**What the exercise asks**
Please rewrite the stretch from the start of the entries through the line containing "Ποδιές εργασίας μιας χρήσης (173, 1243)", replacing "screenshot" with "capture" and changing nothing else. Leave the pictures out of your answer.

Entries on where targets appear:
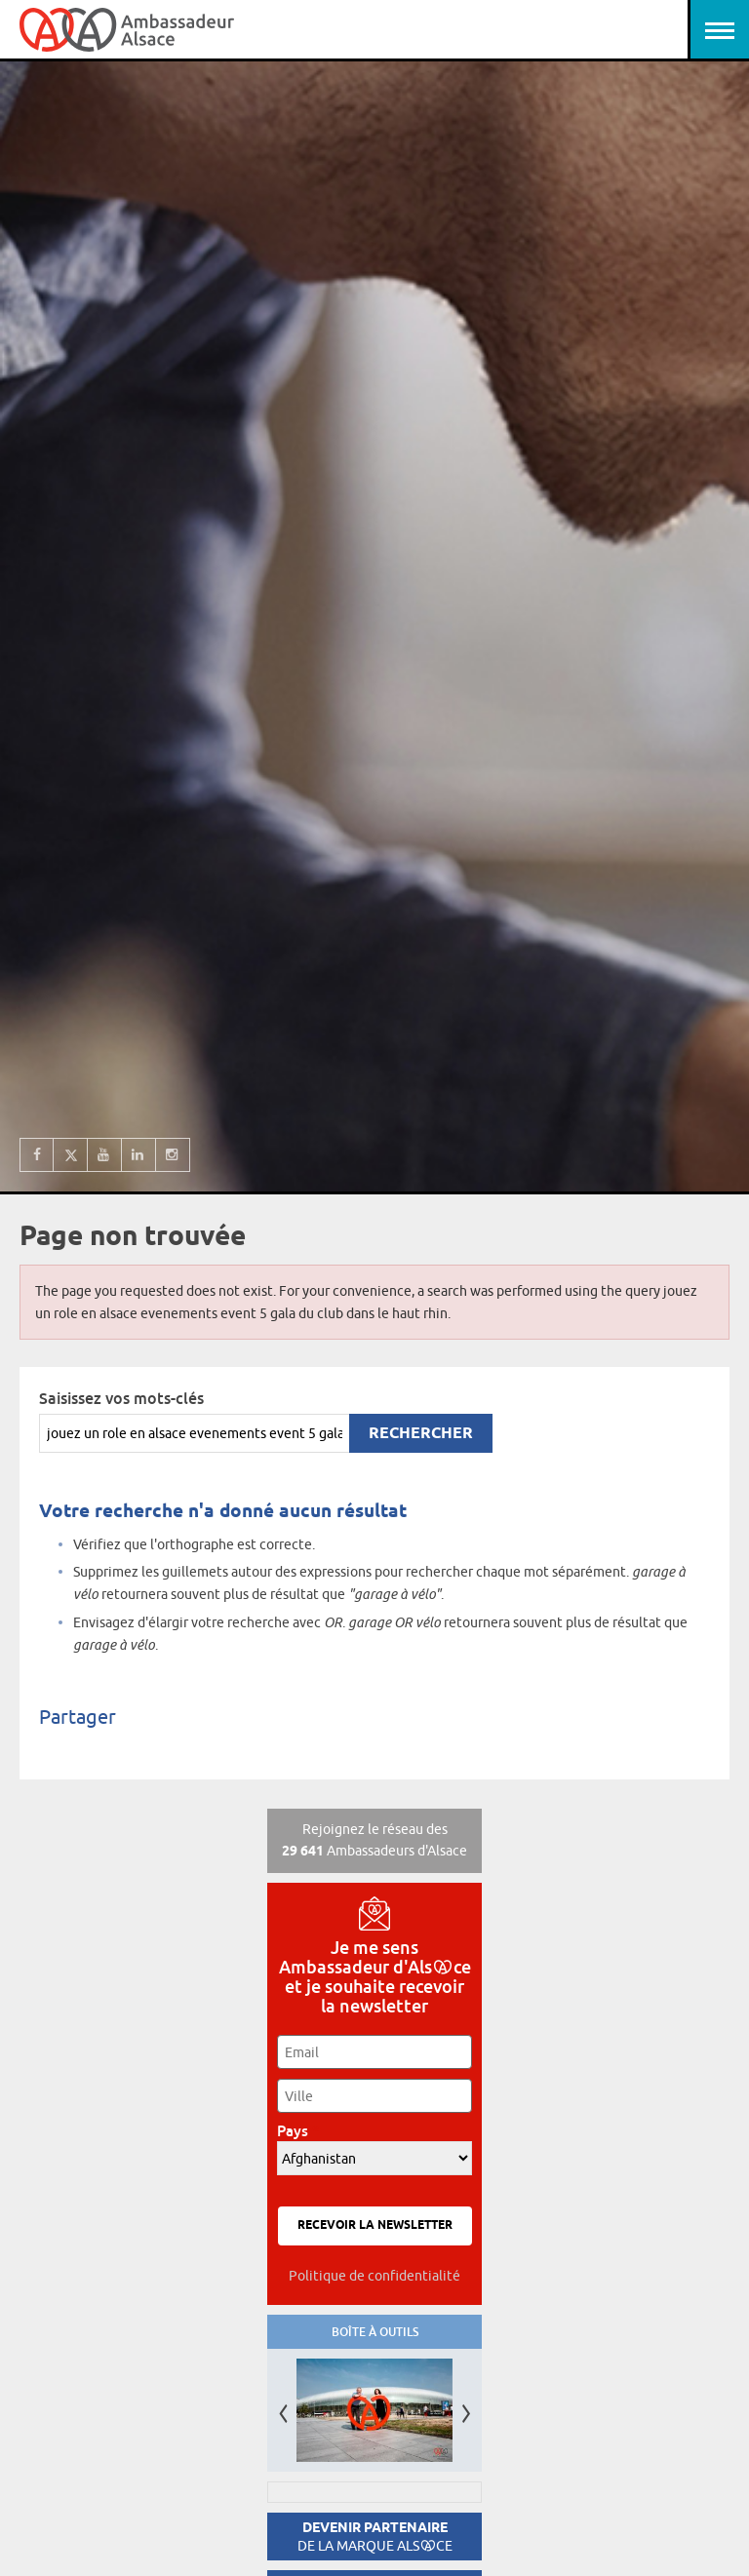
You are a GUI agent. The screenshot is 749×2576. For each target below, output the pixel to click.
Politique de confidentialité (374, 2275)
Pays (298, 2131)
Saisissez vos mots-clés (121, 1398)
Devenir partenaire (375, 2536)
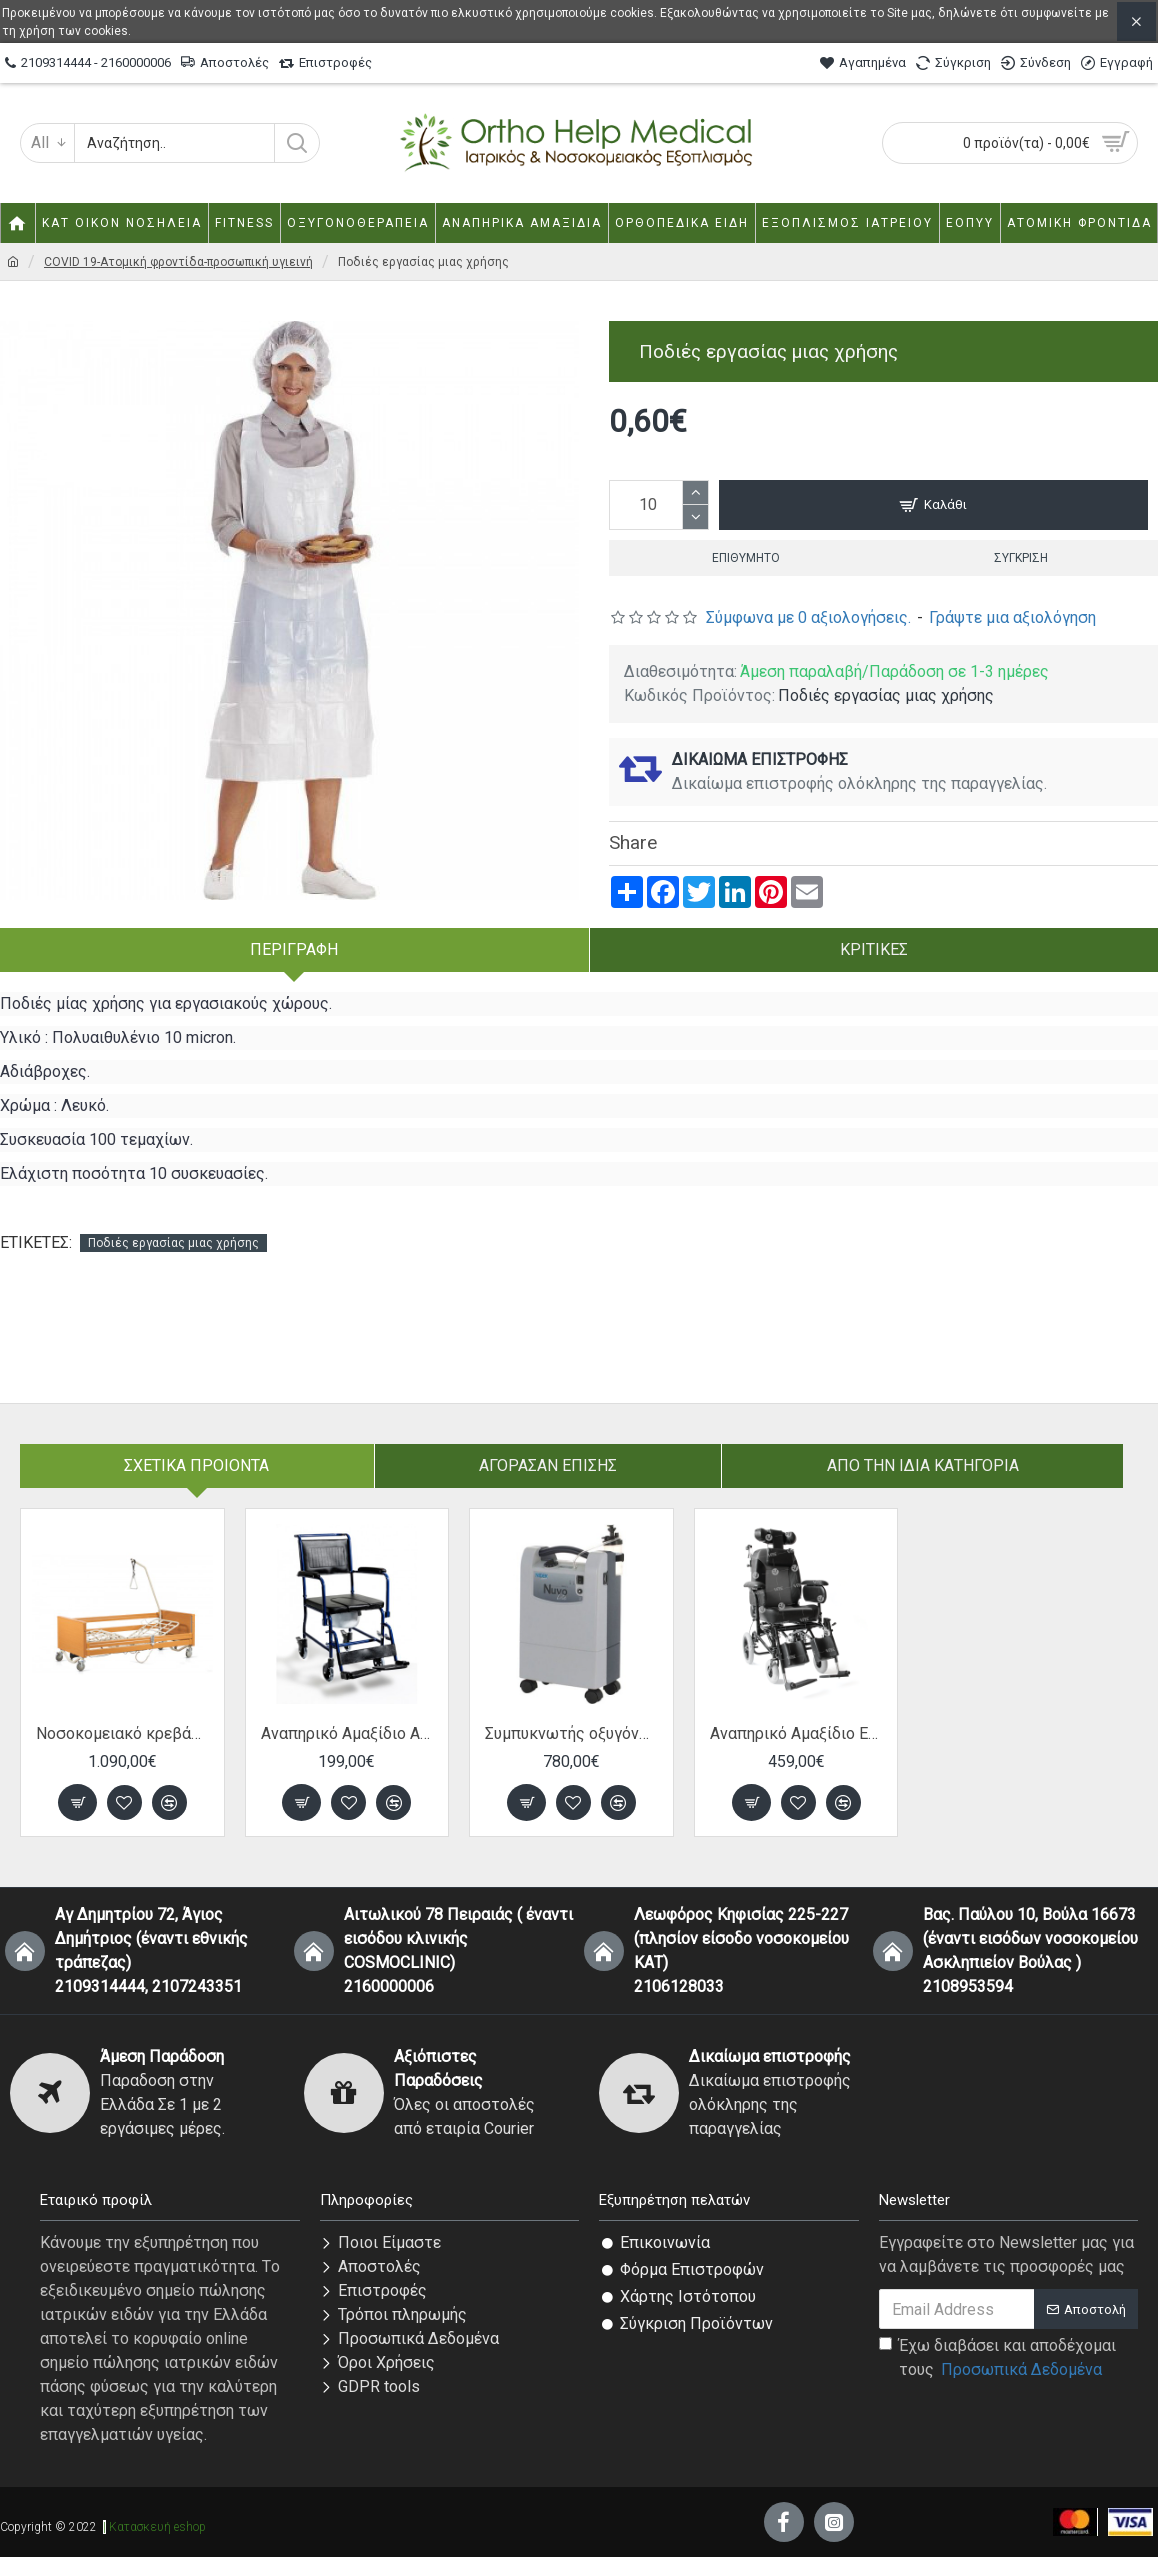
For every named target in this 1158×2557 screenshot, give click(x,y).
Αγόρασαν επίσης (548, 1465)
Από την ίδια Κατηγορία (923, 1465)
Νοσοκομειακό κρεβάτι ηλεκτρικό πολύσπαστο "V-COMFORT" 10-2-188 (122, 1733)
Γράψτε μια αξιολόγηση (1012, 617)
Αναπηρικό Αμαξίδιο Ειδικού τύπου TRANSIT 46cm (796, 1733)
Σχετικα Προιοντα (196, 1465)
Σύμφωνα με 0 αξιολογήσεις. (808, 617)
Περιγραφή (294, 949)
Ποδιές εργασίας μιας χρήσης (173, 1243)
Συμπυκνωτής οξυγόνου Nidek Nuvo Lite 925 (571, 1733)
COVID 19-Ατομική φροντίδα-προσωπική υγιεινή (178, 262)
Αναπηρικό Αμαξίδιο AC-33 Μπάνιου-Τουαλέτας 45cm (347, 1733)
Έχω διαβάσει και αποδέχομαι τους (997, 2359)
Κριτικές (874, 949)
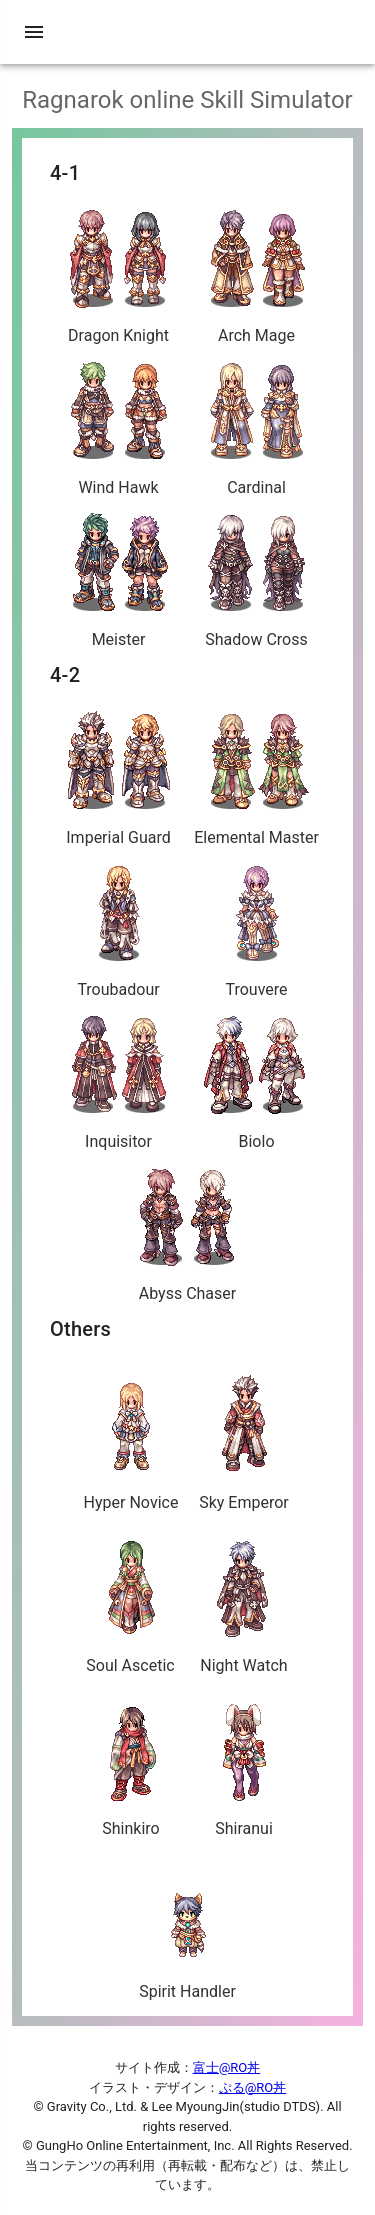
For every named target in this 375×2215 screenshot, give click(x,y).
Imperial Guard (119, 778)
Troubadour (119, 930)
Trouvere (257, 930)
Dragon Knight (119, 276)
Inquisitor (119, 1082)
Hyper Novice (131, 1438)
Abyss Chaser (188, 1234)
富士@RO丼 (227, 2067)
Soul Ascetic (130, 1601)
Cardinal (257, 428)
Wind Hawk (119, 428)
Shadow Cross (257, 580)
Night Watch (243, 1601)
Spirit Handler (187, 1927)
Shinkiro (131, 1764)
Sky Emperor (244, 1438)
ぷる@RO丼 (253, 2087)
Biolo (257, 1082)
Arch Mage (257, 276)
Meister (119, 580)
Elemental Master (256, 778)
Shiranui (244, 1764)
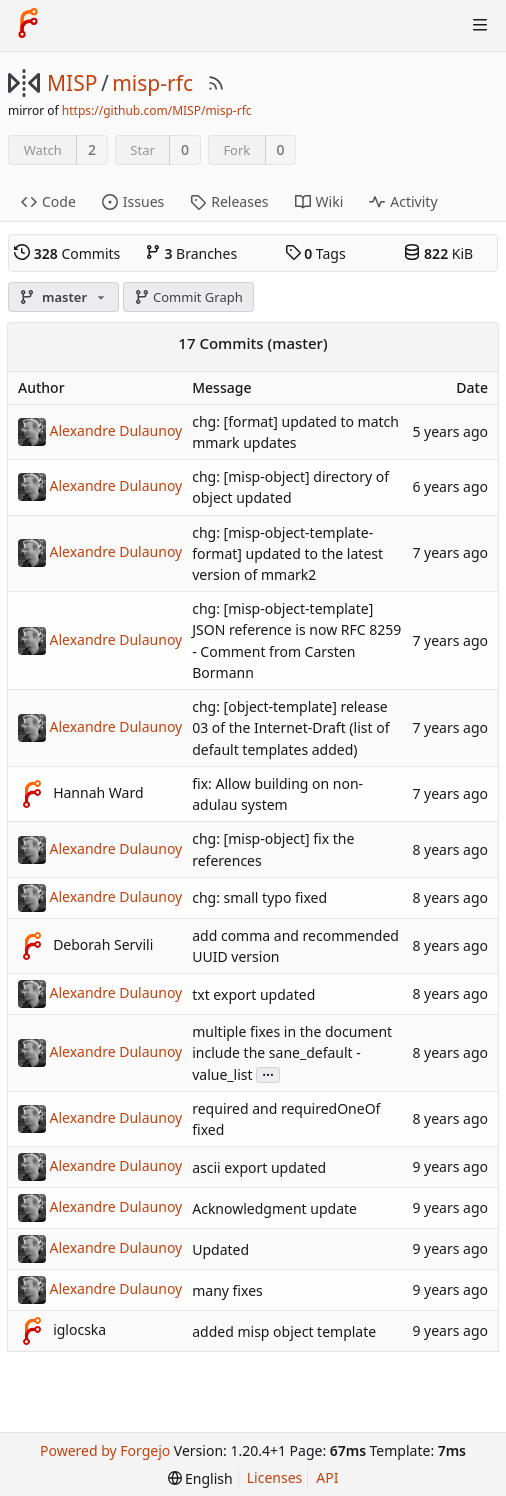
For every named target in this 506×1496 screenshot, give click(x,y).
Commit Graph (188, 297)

**Exercise solution**
You are a GUI agent. The capture is 749×2576. For each target below, output the pixel to click.
Politique de confidentialité (374, 2275)
Pays (298, 2131)
Saisissez vos mots-clés (121, 1398)
Devenir partenaire (375, 2536)
For every named target in this 1158×2557 capture, give click(x,y).
Αγόρασαν επίσης (548, 1465)
Από την ίδια Κατηγορία (923, 1465)
Νοσοκομειακό κρεβάτι ηλεκτρικό πολύσπαστο "V-COMFORT" 10-2-188 (122, 1733)
Γράψτε μια αξιολόγηση (1012, 617)
Αναπηρικό Αμαξίδιο Ειδικού τύπου TRANSIT 46cm (796, 1733)
Σχετικα Προιοντα (196, 1465)
Σύμφωνα με 0 αξιολογήσεις. (808, 617)
Περιγραφή (294, 949)
Ποδιές εργασίας μιας χρήσης (173, 1243)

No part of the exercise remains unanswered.